Getty/Robert Cianflone

Japanese Prime Minister Shinzo Abe flew into Canberra overnight in what is a much-anticipated visit to sign the Free Trade Agreement and the Defence deal agreed upon during our own Prime Minister visit to Tokyo a few months back.

Picture: Twitter

The visit, and prospect of inking the FTA, has Trade Minister Andrew Robb so excited he tweeted the very moment he met Abe on the tarmac at Canberra Airport last night.

It is, however, both an important and delicate visit for the Government which will need to assuage Chinese concerns about the defence relationship between Australia and Japan, allowing the transfer of technology and potentially an Australian purchase of Japanese submarines.

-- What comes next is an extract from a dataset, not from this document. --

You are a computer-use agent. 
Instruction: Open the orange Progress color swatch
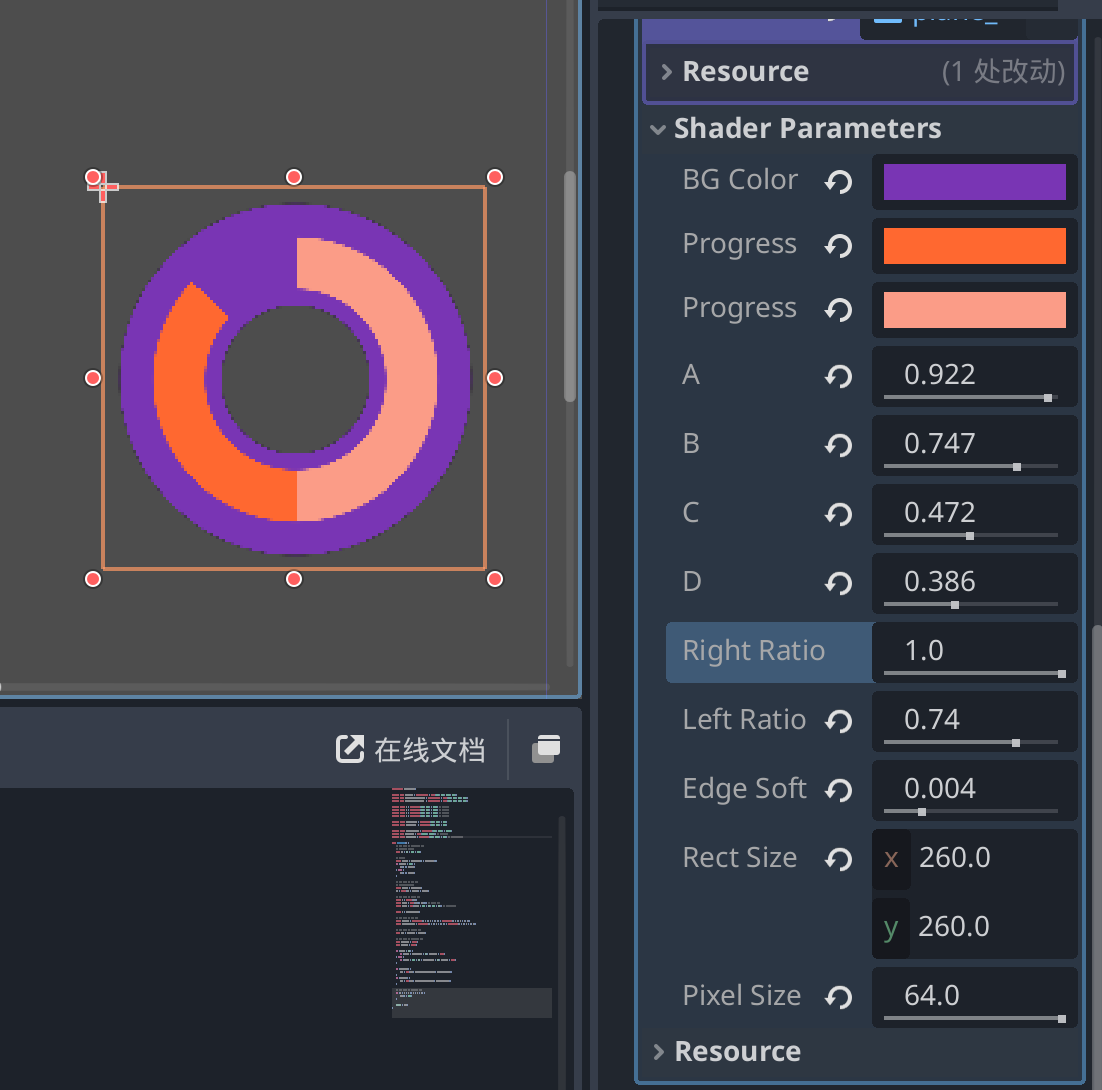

Prime Minister Abe is the first Japanese prime minister to visit Australia in more than a decade and affording him the status that comes from the forging of “one of the world’s firmest friendships”, as PM Tony Abbott puts it, Abe will address Parliament today.

But it is the FTA that has local business leaders and the Trade Minister agog.

The AFR reports this morning that Minister Robb said the FTA will achieve “new openings in the Japanese market for a range of Australian services (which) will also encourage investment”.

He said Australia’s legal firms will be able to set up in Japan and our finance sector will “be able to supply a clearly defined list of financial services, including investment advice and portfolio management services”.

Australian business is also now able to have closer and more direct relationships with Japanese government entities.

But The Australian has an interesting take on the undercurrent of the visit, however, noting that it might be energy security which is the key driver, rather than the FTA, of the visit.

The Oz says that Japan is concerned about regional tensions in the South China Sea and wants Australian and Papua New Guinea gas which can avoid contentious sea routes.

It’s an important visit on many fronts and Prime Minister Abe has brought 20 big-hitting business leaders with him, including the heads of Japanese financial giant Mizuho and Mitsubishi.